The week ahead 09 February 2026 - Bank of England has ‘good news’ on the economy

What to watch out for in the UK economy and property market this week.
The Bank of England Monetary Policy Committee (MPC) left the Base Rate steady at 3.75%, mirroring the US Fed and ECB, last week. However, at the subsequent press conference, Governor Andrew Bailey told journalists: “my main message today is one of good news”. The Bank’s latest forecasts have inflation returning close to target by April, which is 12-months sooner than previously projected. This puts the MPC in a strong position to cut the Base Rate this year. Last week’s meeting saw four of the nine committee members vote for a 25 bps cut. Our forecast is for two interest rate cuts of 25 bps each over the course of 2026. Full analysis of the interest rate decision can be found here.
The ECB’s decision to leave its policy rate unchanged was supported by data that showed inflation in the Euro Area has fallen below target, from 2.0% in December 2025 to 1.7% in January 2026. Core inflation (which excludes volatile prices, like petrol) slid from 2.3% in December to 2.2% in January. Inflation appears to be under control in the Eurozone, which will offer a firm foundation for its economy in 2026.
The UK housing market saw some good news last week, with the Halifax House Price Index increasing by 0.7% month-on-month in January 2026, reversing December’s decline of -0.5%. This is encouraging, as January is normally a quiet month for the housing market.

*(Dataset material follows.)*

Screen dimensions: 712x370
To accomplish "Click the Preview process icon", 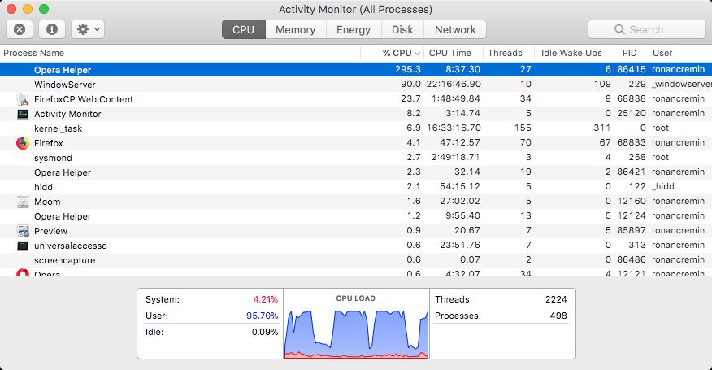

In the US, data suggests the employment market has slowed again. The number of job cuts has increased from 35,500 in December 2025 to 108,400 in January 2026, according to employment services firm, Challenger. Also, government data showed the number of job vacancies fell from 6.9 million in November 2025 to 6.4 million in December.

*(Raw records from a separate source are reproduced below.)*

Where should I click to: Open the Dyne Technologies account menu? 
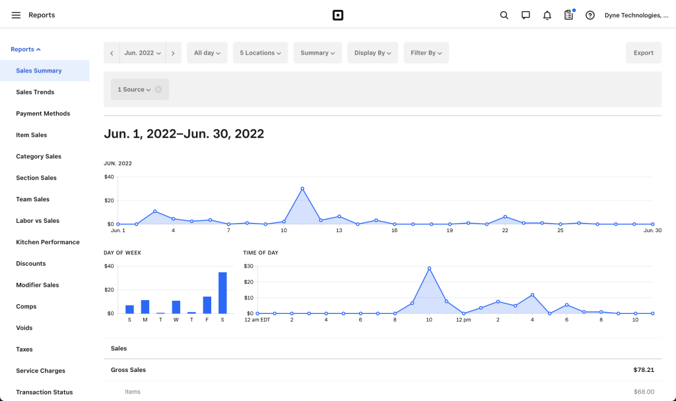pyautogui.click(x=631, y=15)
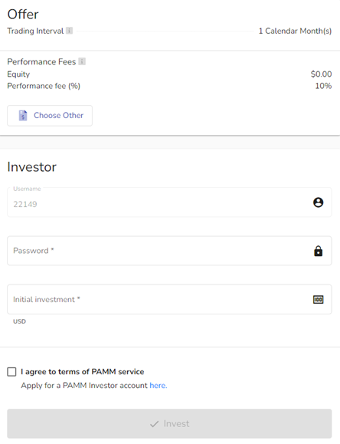Click the USD currency label

click(x=19, y=321)
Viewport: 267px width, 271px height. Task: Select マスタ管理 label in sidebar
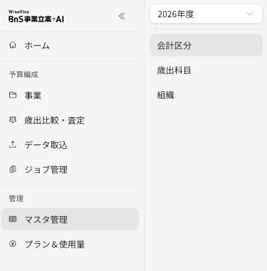tap(46, 220)
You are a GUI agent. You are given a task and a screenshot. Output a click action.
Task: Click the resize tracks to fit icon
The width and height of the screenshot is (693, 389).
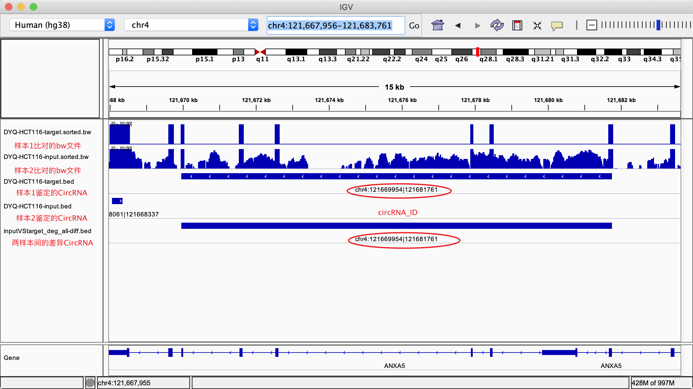[x=537, y=25]
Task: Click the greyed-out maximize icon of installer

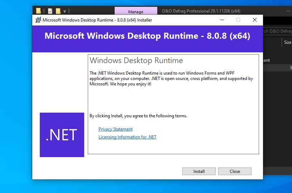Action: 238,20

This week sees figures released on UK GDP growth and Eurozone employment growth.
A number of indicators suggest the UK economy has seen a post-budget bounce. Also, there are certain industries that had a difficult summer and early autumn that appeared to stage a recovery towards the end of 2025. Consequently, we believe that Q4 2025 GDP growth will be slightly up on Q3.
Turning to the Euro Area jobs data, in most advanced economies the widespread adoption of AI by firms has been a brake on jobs growth lately, particularly in the services sector, and we expect this to be a continuing theme in 2026. However, with inflation low and interest rates levelling out, we are forecasting employment growth in the Eurozone in Q4 2025 of a level similar to that seen in the previous quarter.
This week’s figures
Thursday 12 February
UK GDP Growth, q-on-q, Q4 2025
0.1% Previous
0.2% Forecast
Survey indicators suggest the UK economy did see a post-Budget increase in activity, so we are predicting a strong December to have lifted Q4 GDP growth to 0.2%, which would be up on Q3 but low by historic standards.
Friday 13 February
Euro Area Employment Growth, q-on-q, Q4 2025
0.2% Previous
0.2% Forecast
Due to the fast adoption of AI, calling employment growth levels in advanced economies has become difficult. However, we believe the stabilisation of inflation and interest rates in the Eurozone will have supported jobs growth.